Export control is not the CLOUD Act
Read carefully what happened there, because the careless reading is the wrong one. This is not the CLOUD Act. The CLOUD Act compels a company to hand over data. This is export control, which governs who is permitted to receive a technology at all. Different statute, different machine, and I am not going to pretend they are the same one. But strip both down to the thing underneath and they share a single root. A company incorporated in the United States answers to the United States. The power runs through the company. It does not stop at a border, it does not care where the data centre sits, and it does not bend to where the customer happens to be. On Friday that power reached every foreign person on the planet through a single letter to a single company in San Francisco.
Here is the sentence the whole question turns on. The CLOUD Act reaches data by who incorporates the provider and not by where the data is stored. This is not my gloss on the law. The statute itself, at title 18 section 2713 of the US Code, requires a covered provider to disclose data within its possession, custody, or control, in the words of the Act, regardless of whether that information is located within or outside of the United States. Say it slowly, because almost every comfortable assumption in the sovereignty market lives on the wrong side of that line. Australian residency of the bytes does not sever the reach. The Sydney region, the local availability zone, the reassuring map with a pin in it, none of it touches the question, because the question was never geography. It was corporate nationality. Friday proved the root is live. The CLOUD Act is simply the same root with the instrument pointed at your data rather than at your access.

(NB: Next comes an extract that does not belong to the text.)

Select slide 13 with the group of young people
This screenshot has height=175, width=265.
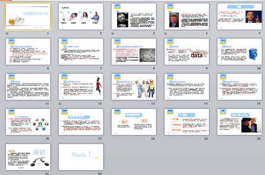click(134, 87)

There is a third instrument worth one sentence, offered as context and not as proof. The restricted sibling model, Mythos 5, reaches its few approved partners through Project Glasswing, a program Anthropic runs in collaboration with the US government, which shows how closely a frontier provider already sits to the state whose orders it must obey. Compulsion through the CLOUD Act, denial through export control, cooperation through Glasswing. Three different levers, one hand resting on all of them.
Sovereign at every layer but one
So route an Australian institution's workload to a model delivered by a US incorporated company, and that workload sits inside US jurisdiction however sovereign the surrounding stack is sold to be. This is the gap I keep finding in sovereignty pitches. The infrastructure layer is often genuinely Australian. The model menu beneath it is not. Somewhere on that menu sits a US incorporated provider reachable by API, and the moment a workload touches it, residency stops being the relevant fact. The stack can be sovereign at every layer a brochure shows you and foreign at the one layer that settles the jurisdictional question.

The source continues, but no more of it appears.